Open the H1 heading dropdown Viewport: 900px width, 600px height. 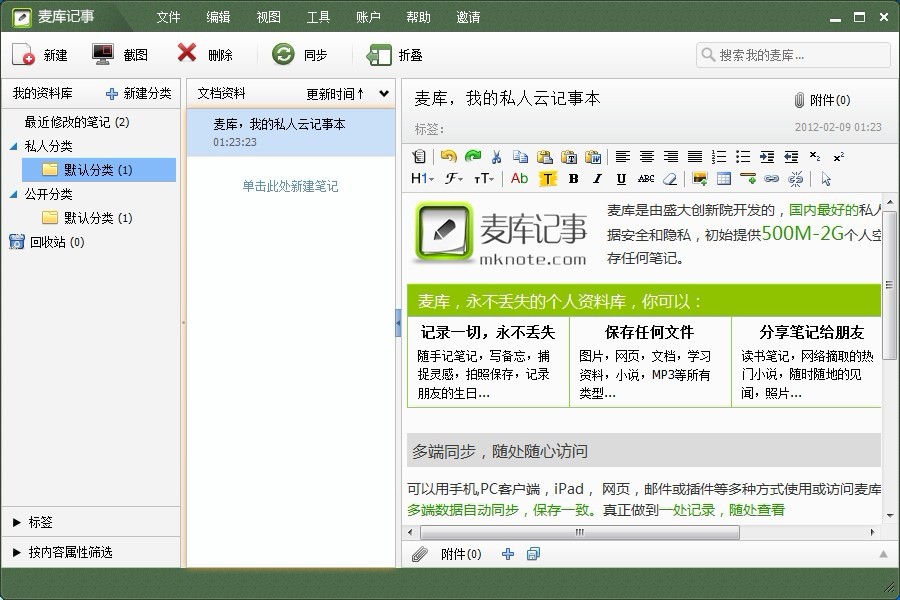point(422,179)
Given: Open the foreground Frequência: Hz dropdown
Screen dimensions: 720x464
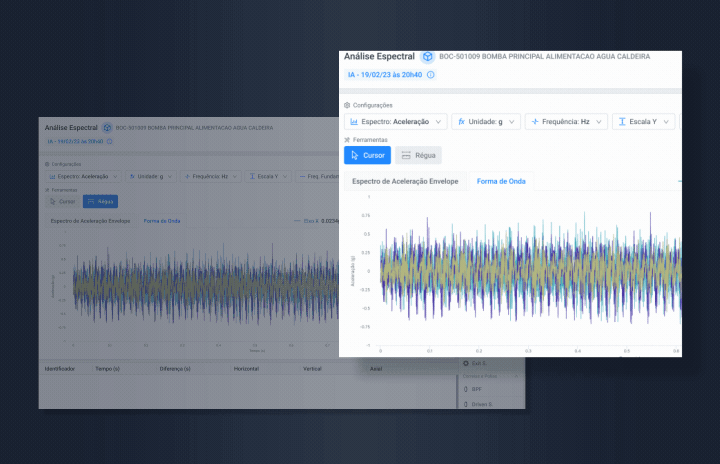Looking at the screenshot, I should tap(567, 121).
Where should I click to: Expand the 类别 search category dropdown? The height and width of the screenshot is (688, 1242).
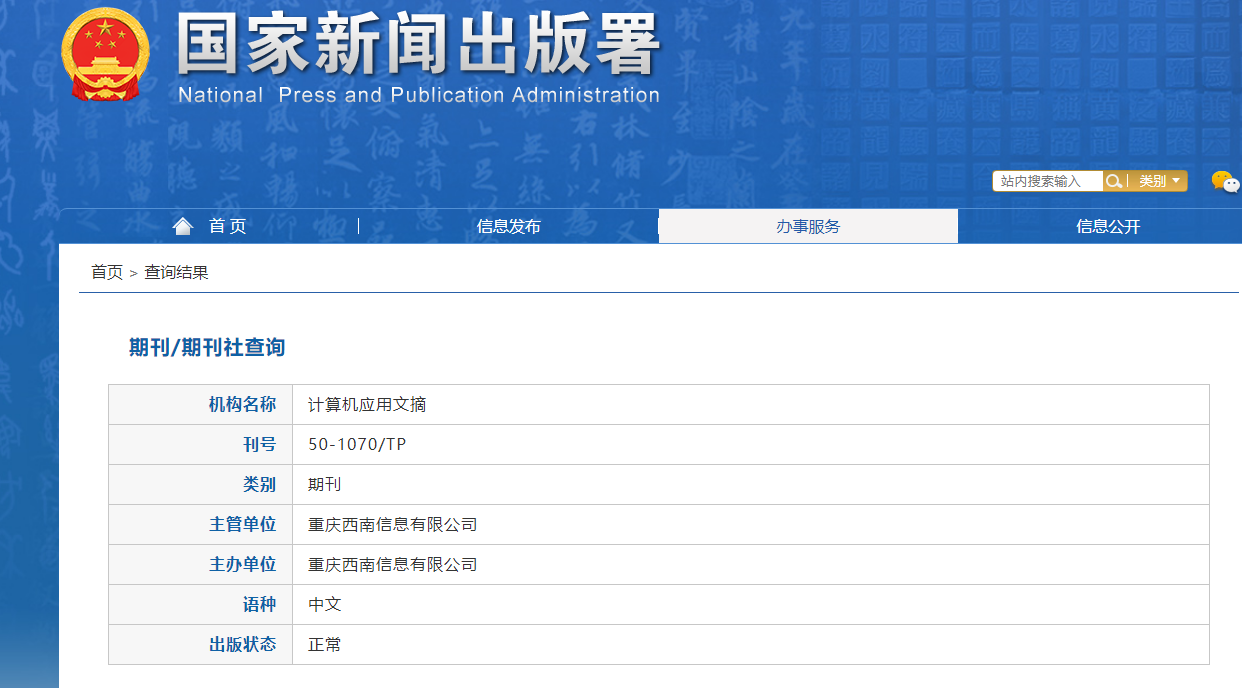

:: What is asked ::
Could you copy the records word for word from the line containing "Given: Open the" through the end of the records, leaving out the pictures?

:: Output below ::
Given: Open the foreground Frequência: Hz dropdown
Screen dimensions: 720x464
Looking at the screenshot, I should tap(567, 121).
Where should I click to: Expand the 类别 search category dropdown? The height and width of the screenshot is (688, 1242).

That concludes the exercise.